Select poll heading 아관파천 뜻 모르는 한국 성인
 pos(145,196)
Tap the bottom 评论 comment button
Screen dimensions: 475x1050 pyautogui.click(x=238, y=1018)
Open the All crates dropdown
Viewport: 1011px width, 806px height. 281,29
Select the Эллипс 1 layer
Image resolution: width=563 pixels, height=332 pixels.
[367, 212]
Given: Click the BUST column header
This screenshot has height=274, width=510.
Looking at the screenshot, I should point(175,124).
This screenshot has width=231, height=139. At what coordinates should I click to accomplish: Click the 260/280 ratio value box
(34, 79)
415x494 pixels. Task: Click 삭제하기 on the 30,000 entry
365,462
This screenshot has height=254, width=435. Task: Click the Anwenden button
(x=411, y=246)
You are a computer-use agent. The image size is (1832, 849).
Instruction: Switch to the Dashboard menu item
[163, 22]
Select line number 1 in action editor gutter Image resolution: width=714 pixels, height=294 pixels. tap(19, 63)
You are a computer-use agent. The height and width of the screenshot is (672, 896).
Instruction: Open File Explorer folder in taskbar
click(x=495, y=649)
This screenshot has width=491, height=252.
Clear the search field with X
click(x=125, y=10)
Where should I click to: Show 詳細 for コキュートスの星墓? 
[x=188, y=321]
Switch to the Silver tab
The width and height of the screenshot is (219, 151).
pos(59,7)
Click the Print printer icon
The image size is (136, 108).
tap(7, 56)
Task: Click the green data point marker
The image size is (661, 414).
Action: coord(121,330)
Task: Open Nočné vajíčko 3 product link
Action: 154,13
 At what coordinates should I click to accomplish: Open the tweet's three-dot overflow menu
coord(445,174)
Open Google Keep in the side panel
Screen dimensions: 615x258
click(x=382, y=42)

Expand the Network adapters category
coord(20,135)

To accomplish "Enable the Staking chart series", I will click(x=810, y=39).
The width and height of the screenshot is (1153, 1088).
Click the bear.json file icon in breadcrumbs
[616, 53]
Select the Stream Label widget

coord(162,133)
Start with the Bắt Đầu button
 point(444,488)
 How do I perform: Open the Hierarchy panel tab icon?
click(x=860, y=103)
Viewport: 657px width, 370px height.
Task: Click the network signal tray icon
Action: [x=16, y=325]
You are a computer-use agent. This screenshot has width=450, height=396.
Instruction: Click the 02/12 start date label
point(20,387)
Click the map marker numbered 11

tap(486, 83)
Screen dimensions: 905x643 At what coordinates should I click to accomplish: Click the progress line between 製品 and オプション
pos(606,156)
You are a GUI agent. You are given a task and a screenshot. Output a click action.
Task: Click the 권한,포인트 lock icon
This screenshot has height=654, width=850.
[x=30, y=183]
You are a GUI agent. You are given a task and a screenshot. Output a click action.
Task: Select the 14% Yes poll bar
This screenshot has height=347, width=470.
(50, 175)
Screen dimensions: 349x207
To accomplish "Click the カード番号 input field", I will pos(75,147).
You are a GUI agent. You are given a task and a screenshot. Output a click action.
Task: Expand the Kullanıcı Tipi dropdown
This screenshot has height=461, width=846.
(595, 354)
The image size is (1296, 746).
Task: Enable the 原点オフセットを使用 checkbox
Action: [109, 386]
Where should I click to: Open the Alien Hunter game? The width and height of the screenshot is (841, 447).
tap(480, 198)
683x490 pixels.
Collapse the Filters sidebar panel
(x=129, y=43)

————————

▶ **Work instruction**
Among the lines above, count those containing "will" and give only that count.

▶ **Your solution**
2